15 September 2016, The Tablet

A meeting of minds


Tablet Education

 

Prime Minister Theresa May has dramatically transformed the ­education landscape with plans for new grammar schools and an end to capping faith school places for children of faith. Liz Dodd explains the changes and their consequences

It was an extraordinarily fulsome letter of congratulation. “I am personally delighted at your appointment,” wrote Cardinal Vincent Nichols to the new Prime Minister, Theresa May. “I know from the work we have done together that you have so many qualities to bring to the service of our countries at this time. I appreciate the maturity of judgement, the steely resolve, the sense of justice and the personal integrity and warmth you have always shown,” he said. The cardinal and the former Home Secretary had discovered that they see eye to eye in their work together and with Pope Francis on human trafficking, and the mutual regard was evident, not only in this letter, but in the cardinal’s invitation to Number 10 soon after May’s appointment as Prime Minister in the aftermath of the EU referendum in June.

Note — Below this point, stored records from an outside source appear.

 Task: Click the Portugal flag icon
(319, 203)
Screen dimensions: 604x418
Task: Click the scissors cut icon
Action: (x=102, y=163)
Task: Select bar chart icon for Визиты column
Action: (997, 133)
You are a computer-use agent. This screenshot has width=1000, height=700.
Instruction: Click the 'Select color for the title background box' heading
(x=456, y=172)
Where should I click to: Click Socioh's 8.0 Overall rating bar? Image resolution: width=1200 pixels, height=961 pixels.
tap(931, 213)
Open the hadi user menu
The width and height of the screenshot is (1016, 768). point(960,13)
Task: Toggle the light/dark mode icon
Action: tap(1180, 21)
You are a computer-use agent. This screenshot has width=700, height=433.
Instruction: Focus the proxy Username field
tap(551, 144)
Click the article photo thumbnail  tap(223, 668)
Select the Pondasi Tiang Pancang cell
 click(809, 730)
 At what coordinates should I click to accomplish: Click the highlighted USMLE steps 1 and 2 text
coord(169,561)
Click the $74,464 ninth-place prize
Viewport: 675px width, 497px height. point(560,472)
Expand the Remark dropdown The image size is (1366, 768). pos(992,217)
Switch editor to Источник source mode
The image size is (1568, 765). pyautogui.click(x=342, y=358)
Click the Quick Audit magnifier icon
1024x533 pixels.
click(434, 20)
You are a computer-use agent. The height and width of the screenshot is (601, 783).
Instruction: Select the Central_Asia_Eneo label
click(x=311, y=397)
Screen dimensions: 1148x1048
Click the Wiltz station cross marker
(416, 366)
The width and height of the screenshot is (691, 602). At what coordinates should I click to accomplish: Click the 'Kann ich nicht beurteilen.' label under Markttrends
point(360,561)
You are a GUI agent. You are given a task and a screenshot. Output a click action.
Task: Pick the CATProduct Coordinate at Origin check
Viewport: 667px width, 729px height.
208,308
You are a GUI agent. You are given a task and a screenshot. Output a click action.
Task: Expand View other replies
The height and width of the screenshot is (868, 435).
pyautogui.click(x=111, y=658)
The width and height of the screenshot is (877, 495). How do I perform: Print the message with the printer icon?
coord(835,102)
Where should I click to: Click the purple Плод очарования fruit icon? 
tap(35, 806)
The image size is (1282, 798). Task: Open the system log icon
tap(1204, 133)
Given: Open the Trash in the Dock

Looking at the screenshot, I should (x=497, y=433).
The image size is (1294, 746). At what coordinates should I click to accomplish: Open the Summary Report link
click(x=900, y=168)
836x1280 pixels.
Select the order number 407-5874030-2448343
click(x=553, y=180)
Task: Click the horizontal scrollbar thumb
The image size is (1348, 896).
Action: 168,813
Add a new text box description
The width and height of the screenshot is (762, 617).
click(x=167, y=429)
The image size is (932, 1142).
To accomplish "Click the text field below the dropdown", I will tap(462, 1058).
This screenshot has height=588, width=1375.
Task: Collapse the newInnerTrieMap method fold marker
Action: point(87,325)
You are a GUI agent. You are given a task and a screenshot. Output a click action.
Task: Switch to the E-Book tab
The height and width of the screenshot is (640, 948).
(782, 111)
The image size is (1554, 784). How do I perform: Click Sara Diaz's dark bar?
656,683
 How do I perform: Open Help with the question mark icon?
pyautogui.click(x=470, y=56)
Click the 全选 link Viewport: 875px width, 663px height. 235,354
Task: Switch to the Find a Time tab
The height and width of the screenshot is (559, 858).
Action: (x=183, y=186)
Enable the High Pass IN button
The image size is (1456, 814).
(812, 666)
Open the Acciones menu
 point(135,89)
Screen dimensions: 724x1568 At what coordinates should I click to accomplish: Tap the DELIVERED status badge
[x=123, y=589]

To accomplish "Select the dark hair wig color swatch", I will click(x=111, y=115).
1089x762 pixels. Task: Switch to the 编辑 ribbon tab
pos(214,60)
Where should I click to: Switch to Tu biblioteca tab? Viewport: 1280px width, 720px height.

Archbishops of Westminster have always made education one of their highest priorities and there is no doubt that Catholic schools must have been one of the most pressing issues for Cardinal Nichols during his visit to Downing Street, particularly as their growth had been limited in recent years by the Church’s refusal to co-operate with what it saw as an unfair 50-per-cent cap on faith-based admissions to new faith schools.